■ DATA EXTRACT

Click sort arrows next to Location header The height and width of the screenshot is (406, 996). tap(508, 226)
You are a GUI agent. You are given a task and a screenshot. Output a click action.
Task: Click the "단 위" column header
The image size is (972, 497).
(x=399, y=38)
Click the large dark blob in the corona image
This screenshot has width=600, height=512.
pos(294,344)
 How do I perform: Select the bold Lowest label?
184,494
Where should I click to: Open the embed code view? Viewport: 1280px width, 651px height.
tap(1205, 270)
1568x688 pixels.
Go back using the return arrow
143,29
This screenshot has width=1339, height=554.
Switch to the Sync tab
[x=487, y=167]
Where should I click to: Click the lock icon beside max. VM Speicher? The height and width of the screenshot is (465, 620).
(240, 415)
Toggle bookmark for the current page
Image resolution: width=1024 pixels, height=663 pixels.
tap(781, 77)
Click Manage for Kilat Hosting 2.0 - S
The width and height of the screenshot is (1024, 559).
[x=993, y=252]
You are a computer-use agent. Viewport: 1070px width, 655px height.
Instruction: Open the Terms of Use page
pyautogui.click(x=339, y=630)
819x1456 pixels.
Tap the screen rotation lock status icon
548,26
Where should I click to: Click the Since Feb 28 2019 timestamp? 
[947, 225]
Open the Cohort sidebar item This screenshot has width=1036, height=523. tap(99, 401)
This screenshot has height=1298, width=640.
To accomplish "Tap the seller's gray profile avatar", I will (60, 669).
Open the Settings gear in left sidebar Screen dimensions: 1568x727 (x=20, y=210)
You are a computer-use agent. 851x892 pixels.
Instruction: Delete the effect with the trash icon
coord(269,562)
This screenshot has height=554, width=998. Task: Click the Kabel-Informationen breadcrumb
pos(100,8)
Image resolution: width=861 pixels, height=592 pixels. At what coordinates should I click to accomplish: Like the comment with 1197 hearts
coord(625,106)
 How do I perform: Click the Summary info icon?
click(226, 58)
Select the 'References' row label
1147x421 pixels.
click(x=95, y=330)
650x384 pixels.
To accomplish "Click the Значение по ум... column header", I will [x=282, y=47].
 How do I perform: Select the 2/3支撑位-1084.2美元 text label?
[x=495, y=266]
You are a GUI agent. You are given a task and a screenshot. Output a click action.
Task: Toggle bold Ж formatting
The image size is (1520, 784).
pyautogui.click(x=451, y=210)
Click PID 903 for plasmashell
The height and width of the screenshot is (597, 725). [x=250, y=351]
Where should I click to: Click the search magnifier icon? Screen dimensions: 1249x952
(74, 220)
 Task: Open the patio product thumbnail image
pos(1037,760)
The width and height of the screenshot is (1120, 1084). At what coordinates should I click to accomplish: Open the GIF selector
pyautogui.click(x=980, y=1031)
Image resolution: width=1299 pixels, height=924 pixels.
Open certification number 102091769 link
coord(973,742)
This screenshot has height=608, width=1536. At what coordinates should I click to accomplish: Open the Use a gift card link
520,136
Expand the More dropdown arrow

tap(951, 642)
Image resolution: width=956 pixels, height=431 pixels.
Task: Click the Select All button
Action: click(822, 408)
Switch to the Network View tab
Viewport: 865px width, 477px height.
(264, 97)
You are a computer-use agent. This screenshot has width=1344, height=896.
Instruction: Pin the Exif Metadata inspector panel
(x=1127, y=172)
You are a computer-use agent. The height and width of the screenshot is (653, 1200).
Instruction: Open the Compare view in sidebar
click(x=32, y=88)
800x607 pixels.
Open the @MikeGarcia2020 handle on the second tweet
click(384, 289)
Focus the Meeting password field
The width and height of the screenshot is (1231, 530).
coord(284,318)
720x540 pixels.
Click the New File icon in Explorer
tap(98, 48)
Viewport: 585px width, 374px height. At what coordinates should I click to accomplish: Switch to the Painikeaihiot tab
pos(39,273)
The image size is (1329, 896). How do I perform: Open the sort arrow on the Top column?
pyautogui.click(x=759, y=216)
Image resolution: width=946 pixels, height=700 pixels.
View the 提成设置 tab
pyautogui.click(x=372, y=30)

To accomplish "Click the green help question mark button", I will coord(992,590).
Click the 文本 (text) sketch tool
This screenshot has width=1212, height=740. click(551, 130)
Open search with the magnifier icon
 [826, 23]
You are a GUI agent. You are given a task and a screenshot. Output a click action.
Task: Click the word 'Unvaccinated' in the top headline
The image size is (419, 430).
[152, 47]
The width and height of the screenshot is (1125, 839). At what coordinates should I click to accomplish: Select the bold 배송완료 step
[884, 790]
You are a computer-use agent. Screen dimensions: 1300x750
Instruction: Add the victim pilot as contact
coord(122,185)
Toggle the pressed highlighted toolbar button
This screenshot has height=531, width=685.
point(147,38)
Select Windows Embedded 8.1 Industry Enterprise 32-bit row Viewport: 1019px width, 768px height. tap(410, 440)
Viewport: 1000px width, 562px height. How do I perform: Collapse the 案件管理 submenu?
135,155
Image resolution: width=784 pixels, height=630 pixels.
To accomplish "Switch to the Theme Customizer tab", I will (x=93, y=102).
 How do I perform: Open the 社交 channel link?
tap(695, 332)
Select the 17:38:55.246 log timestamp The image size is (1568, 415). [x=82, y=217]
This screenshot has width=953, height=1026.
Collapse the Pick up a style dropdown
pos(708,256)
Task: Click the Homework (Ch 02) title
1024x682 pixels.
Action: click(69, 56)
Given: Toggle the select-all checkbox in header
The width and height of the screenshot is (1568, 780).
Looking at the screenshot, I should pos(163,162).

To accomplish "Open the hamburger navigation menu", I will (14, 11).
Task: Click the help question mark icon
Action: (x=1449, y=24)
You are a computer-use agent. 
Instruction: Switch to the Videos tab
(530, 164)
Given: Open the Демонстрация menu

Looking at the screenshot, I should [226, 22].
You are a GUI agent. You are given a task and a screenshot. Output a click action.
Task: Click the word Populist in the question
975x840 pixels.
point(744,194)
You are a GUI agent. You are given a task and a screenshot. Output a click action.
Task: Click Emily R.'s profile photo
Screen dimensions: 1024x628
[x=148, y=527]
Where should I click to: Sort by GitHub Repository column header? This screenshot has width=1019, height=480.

■ TASK GOAL
Word for word, copy out the data.

■ OUTPUT OF THE EXERCISE
Click sort arrows next to Location header The height and width of the screenshot is (406, 996). tap(508, 226)
You are a GUI agent. You are given a task and a screenshot. Output a click action.
Task: Click the "단 위" column header
The image size is (972, 497).
(x=399, y=38)
Click the large dark blob in the corona image
This screenshot has width=600, height=512.
pos(294,344)
 How do I perform: Select the bold Lowest label?
184,494
Where should I click to: Open the embed code view? Viewport: 1280px width, 651px height.
tap(1205, 270)
1568x688 pixels.
Go back using the return arrow
143,29
This screenshot has width=1339, height=554.
Switch to the Sync tab
[x=487, y=167]
Where should I click to: Click the lock icon beside max. VM Speicher? The height and width of the screenshot is (465, 620).
(240, 415)
Toggle bookmark for the current page
Image resolution: width=1024 pixels, height=663 pixels.
tap(781, 77)
Click Manage for Kilat Hosting 2.0 - S
The width and height of the screenshot is (1024, 559).
[x=993, y=252]
You are a computer-use agent. Viewport: 1070px width, 655px height.
Instruction: Open the Terms of Use page
pyautogui.click(x=339, y=630)
819x1456 pixels.
Tap the screen rotation lock status icon
548,26
Where should I click to: Click the Since Feb 28 2019 timestamp? 
[947, 225]
Open the Cohort sidebar item This screenshot has width=1036, height=523. tap(99, 401)
This screenshot has height=1298, width=640.
To accomplish "Tap the seller's gray profile avatar", I will (60, 669).
Open the Settings gear in left sidebar Screen dimensions: 1568x727 (x=20, y=210)
You are a computer-use agent. 851x892 pixels.
Instruction: Delete the effect with the trash icon
coord(269,562)
This screenshot has height=554, width=998. Task: Click the Kabel-Informationen breadcrumb
pos(100,8)
Image resolution: width=861 pixels, height=592 pixels. At what coordinates should I click to accomplish: Like the comment with 1197 hearts
coord(625,106)
 How do I perform: Click the Summary info icon?
click(226, 58)
Select the 'References' row label
1147x421 pixels.
click(x=95, y=330)
650x384 pixels.
To accomplish "Click the Значение по ум... column header", I will [x=282, y=47].
 How do I perform: Select the 2/3支撑位-1084.2美元 text label?
[x=495, y=266]
You are a GUI agent. You are given a task and a screenshot. Output a click action.
Task: Toggle bold Ж formatting
The image size is (1520, 784).
pyautogui.click(x=451, y=210)
Click PID 903 for plasmashell
The height and width of the screenshot is (597, 725). [x=250, y=351]
Where should I click to: Click the search magnifier icon? Screen dimensions: 1249x952
(74, 220)
 Task: Open the patio product thumbnail image
pos(1037,760)
The width and height of the screenshot is (1120, 1084). At what coordinates should I click to accomplish: Open the GIF selector
pyautogui.click(x=980, y=1031)
Image resolution: width=1299 pixels, height=924 pixels.
Open certification number 102091769 link
coord(973,742)
This screenshot has height=608, width=1536. At what coordinates should I click to accomplish: Open the Use a gift card link
520,136
Expand the More dropdown arrow

tap(951, 642)
Image resolution: width=956 pixels, height=431 pixels.
Task: Click the Select All button
Action: click(822, 408)
Switch to the Network View tab
Viewport: 865px width, 477px height.
(264, 97)
You are a computer-use agent. This screenshot has width=1344, height=896.
Instruction: Pin the Exif Metadata inspector panel
(x=1127, y=172)
You are a computer-use agent. The height and width of the screenshot is (653, 1200).
Instruction: Open the Compare view in sidebar
click(x=32, y=88)
800x607 pixels.
Open the @MikeGarcia2020 handle on the second tweet
click(384, 289)
Focus the Meeting password field
The width and height of the screenshot is (1231, 530).
coord(284,318)
720x540 pixels.
Click the New File icon in Explorer
tap(98, 48)
Viewport: 585px width, 374px height. At what coordinates should I click to accomplish: Switch to the Painikeaihiot tab
pos(39,273)
The image size is (1329, 896). How do I perform: Open the sort arrow on the Top column?
pyautogui.click(x=759, y=216)
Image resolution: width=946 pixels, height=700 pixels.
View the 提成设置 tab
pyautogui.click(x=372, y=30)

To accomplish "Click the green help question mark button", I will coord(992,590).
Click the 文本 (text) sketch tool
This screenshot has width=1212, height=740. click(551, 130)
Open search with the magnifier icon
 [826, 23]
You are a GUI agent. You are given a task and a screenshot. Output a click action.
Task: Click the word 'Unvaccinated' in the top headline
The image size is (419, 430).
[152, 47]
The width and height of the screenshot is (1125, 839). At what coordinates should I click to accomplish: Select the bold 배송완료 step
[884, 790]
You are a computer-use agent. Screen dimensions: 1300x750
Instruction: Add the victim pilot as contact
coord(122,185)
Toggle the pressed highlighted toolbar button
This screenshot has height=531, width=685.
point(147,38)
Select Windows Embedded 8.1 Industry Enterprise 32-bit row Viewport: 1019px width, 768px height. tap(410, 440)
Viewport: 1000px width, 562px height. How do I perform: Collapse the 案件管理 submenu?
135,155
Image resolution: width=784 pixels, height=630 pixels.
To accomplish "Switch to the Theme Customizer tab", I will (x=93, y=102).
 How do I perform: Open the 社交 channel link?
tap(695, 332)
Select the 17:38:55.246 log timestamp The image size is (1568, 415). [x=82, y=217]
This screenshot has width=953, height=1026.
Collapse the Pick up a style dropdown
pos(708,256)
Task: Click the Homework (Ch 02) title
1024x682 pixels.
Action: click(69, 56)
Given: Toggle the select-all checkbox in header
The width and height of the screenshot is (1568, 780).
Looking at the screenshot, I should pos(163,162).

To accomplish "Open the hamburger navigation menu", I will (14, 11).
Task: Click the help question mark icon
Action: (x=1449, y=24)
You are a computer-use agent. 
Instruction: Switch to the Videos tab
(530, 164)
Given: Open the Демонстрация menu

Looking at the screenshot, I should [226, 22].
You are a GUI agent. You are given a task and a screenshot. Output a click action.
Task: Click the word Populist in the question
975x840 pixels.
point(744,194)
You are a GUI agent. You are given a task and a screenshot. Output a click action.
Task: Click Emily R.'s profile photo
Screen dimensions: 1024x628
[x=148, y=527]
Where should I click to: Sort by GitHub Repository column header? This screenshot has width=1019, height=480.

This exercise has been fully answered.